Induction of peroxisomal beta-oxidation by structural analogues of dehydroepiandrosterone in cultured rat hepatocytes: structure-activity relationships.

The structural requirements of dehydroepiandrosterone (DHEA) for the induction of peroxisomal beta-oxidation were studied in cultured rat hepatocytes. The hepatocytes were incubated for 5 days with various steroids, including 3- and 17-substituted analogues and 5-hydrogenated analogues of DHEA, and the activities of peroxisomal beta-oxidation and carnitine acetyltransferase were measured. Among the steroids examined, DHEA, DHEA sulfate (DHEAS), dehydroandrosterone sulfate, androstenediol 3-sulfate, epiandrosterone sulfate and androsterone sulfate significantly induced the enzymes; 4.6- to 14.2-fold for beta-oxidation and 5.1- to 10.9-fold for carnitine acetyltransferase at 50 microM. All of the sulfated steroids were more effective than the corresponding unsulfated forms. DHEAS was the most potent inducer. The 3-sulfuric group was required for the marked induction of peroxisomal beta-oxidation, and the 17-carbonyl group was also important. Furthermore, the relatively planar conformation of the steroidal hydrophobic backbone was crucial for inducing the enzyme.

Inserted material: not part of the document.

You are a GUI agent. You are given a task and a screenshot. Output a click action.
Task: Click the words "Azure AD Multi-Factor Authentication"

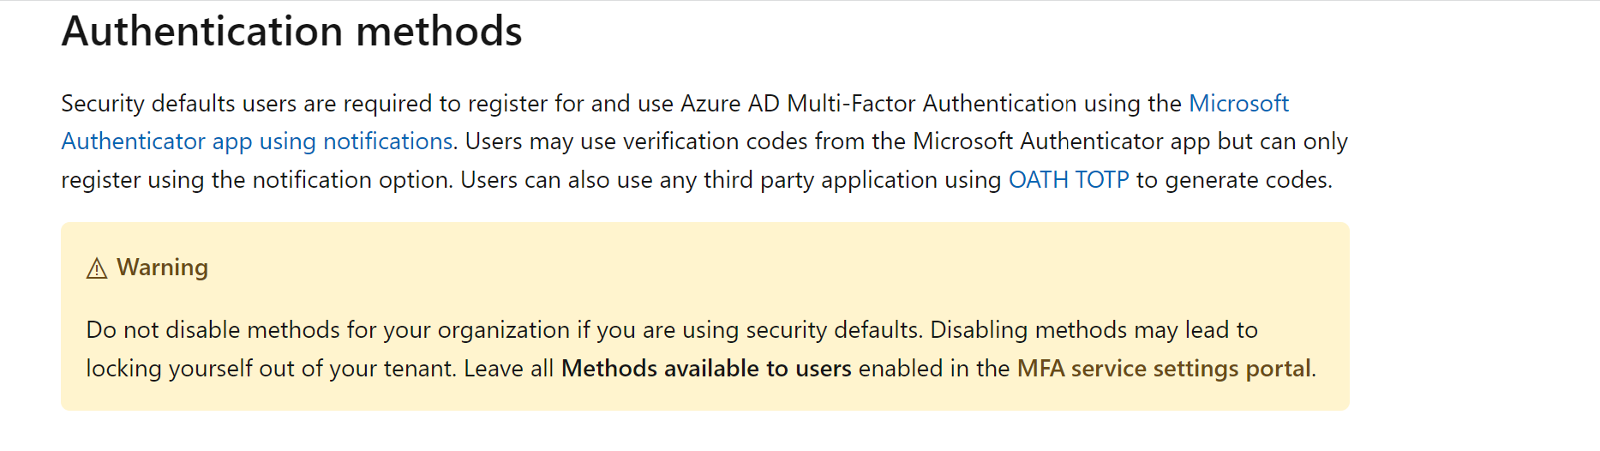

The configuration of the 3-sulfuric group (beta-configuration) and the presence of a double bond at position C5 were not primary determinants for the action of DHEAS. On the other hand, the introduction of bulky substituents to position C17 or aromatization of ring A led to a loss of inducing activity. Thus, there are strict structural requirements for the DHEA induction of peroxisomal beta-oxidation, suggesting the presence of a certain specific recognition site in the cell for DHEAS, which mediates the peroxisome proliferator action of DHEA.